2
votes

I have set up my local PySpark, but every time I try to read files s3 with s3a protocol, it returns 403 AccessDenied Error. The account I am trying to connect to only supports AWS assumeRole and it gives me a Temporary Access_key, Secret_key, and session_token

I am using spark 2.4.4, with Hadoop 2.7.3, and aws-java-sdk-1.7.4 jar files. I know the issue is not with my security token as I can use the same credentials in boto3 to query the same bucket.
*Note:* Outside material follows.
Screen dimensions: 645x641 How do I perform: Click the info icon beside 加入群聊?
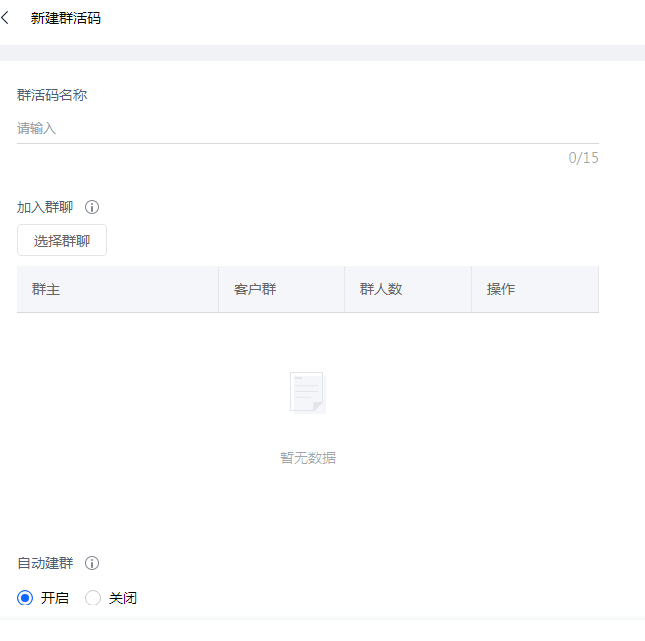92,208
I am setting up my Spark session as follow:

spark.sparkContext._conf.setAll([
[('fs.s3a.impl', 'org.apache.hadoop.fs.s3a.S3AFileSystem'), 
('fs.s3a.aws.credentials.provider','org.apache.hadoop.fs.s3a.TemporaryAWSCredentialsProvider'),
("fs.s3a.endpoint", "s3-ap-southeast-2.amazonaws.com"),
('fs.s3a.access.key', "..."),
('fs.s3a.secret.key', "..."),
('fs.s3a.session.token', "...")])
])

spark_01 = spark.builder.config(conf=conf).appName('s3connection').getOrCreate()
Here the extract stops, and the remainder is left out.